The tumor showed large zones of necrosis, with interspersed nests of malignant cells, which showed marked cellular pleomorphism and mitotic activity. The cells had clear to eosinophilic cytoplasm, with large vesicular nuclei and prominent eosinophilic nucleoli. Focally, there were areas showing a brown dusty pigment suggestive of melanin. There was no glandular growth or sarcomatous features.


The tumor cells were strongly immunoreactive for Melan A and HMB-45, weakly positive for EMA and had focal weak positivity for S100. Tumor cells were negative for CD68, Pan-keratin, LCA, CD117 and inhibin. There was no clinical history of a prior melanoma or other tumor. These findings are consistent with a perivascular epithelioid cell tumor (PEComa), originating from the transverse mesocolon and infiltrating lymphatic structures and its capsule. The diagnosis was confirmed by Dr. Christopher Fletcher (Harvard Medical School).

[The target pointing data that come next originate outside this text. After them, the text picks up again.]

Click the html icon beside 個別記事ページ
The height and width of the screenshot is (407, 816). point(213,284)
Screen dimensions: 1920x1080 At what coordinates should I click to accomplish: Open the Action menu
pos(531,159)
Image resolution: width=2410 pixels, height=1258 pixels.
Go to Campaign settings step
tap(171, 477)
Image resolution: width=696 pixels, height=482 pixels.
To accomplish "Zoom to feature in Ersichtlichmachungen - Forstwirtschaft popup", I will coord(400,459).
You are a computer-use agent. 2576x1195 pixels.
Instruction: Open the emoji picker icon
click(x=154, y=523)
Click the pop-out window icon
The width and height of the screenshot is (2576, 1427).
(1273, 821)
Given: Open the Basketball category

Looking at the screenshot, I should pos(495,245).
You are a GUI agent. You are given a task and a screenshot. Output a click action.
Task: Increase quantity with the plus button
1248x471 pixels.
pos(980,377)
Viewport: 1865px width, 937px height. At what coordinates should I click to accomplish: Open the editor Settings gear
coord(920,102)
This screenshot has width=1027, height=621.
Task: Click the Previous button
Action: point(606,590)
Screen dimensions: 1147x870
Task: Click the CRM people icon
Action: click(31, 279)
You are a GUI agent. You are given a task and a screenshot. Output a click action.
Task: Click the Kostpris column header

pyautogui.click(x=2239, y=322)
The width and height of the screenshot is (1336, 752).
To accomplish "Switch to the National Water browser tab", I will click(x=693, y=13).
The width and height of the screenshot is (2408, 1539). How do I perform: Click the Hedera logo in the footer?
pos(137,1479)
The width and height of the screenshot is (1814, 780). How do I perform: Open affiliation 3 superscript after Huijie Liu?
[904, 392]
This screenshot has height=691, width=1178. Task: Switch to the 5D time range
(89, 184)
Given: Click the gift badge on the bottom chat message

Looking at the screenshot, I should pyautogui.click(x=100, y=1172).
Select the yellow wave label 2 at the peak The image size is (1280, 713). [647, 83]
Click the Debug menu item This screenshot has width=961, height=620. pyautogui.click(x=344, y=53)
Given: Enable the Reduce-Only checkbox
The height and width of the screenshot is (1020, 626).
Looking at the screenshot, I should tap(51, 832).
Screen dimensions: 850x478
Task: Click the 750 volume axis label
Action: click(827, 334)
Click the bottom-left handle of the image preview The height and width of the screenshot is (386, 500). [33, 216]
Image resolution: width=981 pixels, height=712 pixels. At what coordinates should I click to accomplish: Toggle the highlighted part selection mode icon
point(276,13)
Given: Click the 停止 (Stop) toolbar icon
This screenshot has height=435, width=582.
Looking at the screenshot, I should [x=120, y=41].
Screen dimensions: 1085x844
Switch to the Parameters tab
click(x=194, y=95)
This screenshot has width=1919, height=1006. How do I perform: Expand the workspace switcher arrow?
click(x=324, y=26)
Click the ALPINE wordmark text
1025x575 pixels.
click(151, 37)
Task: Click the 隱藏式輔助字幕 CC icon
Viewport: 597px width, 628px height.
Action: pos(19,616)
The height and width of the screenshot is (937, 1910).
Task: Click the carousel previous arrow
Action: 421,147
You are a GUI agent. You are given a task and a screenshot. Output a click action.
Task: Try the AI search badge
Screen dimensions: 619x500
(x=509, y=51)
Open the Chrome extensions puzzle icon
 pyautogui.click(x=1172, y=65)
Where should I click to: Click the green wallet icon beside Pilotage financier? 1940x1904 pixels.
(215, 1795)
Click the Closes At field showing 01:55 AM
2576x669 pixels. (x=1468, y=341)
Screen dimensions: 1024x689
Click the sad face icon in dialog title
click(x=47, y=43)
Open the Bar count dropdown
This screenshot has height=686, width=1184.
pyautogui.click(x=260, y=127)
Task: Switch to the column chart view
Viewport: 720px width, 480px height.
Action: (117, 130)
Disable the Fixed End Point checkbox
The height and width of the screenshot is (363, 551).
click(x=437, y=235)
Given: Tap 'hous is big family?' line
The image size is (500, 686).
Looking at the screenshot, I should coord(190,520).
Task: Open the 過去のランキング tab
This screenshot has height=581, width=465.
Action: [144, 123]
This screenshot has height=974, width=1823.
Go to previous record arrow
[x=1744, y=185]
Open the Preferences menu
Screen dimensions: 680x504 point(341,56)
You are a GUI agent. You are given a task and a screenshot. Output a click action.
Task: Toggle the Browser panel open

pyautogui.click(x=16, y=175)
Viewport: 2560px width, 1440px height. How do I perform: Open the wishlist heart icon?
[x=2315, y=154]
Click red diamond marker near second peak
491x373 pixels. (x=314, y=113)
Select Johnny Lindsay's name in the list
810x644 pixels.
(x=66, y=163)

The concept of a perivascular epithelioid cell tumor was first proposed by Bonetti in 1992 (AJSP 1992;16:307). This tumor family includes angiomyolipoma (renal and extrarenal), clear cell sugar tumor (lung and extrapulmonary), lymphangioleiomyomatosis, and related tumors of the falciform ligament / ligamentum teres, skin (Histopathology 2005;46:498), uterus (Mod Path 2005;18:1336) and other viscera and soft tissue. There is no known normal counterpart to the perivascular epithelioid cell.


Histologically, these tumors are composed of epithelioid and spindle cells with immunoreactivity for melanocytic markers such as HMB-45 and Melan A, and myogenic markers such as actin (Int J Surg Pathol 2009 Jan 4 [epub ahead of print]). They are usually positive for CD1a (Pathol Int 2008;58:169).


The differential diagnosis is broad, and includes melanoma, GIST tumors, clear cell sarcoma of soft parts, alveolar soft part sarcoma, leiomyosarcoma and even paraganglioma (AJSP 2009;33:475). In general, thorough sampling of the tumor, use of melanocytic markers and other immunostains, and possibly molecular markers for characteristic cytogenetics will differentiate these disorders.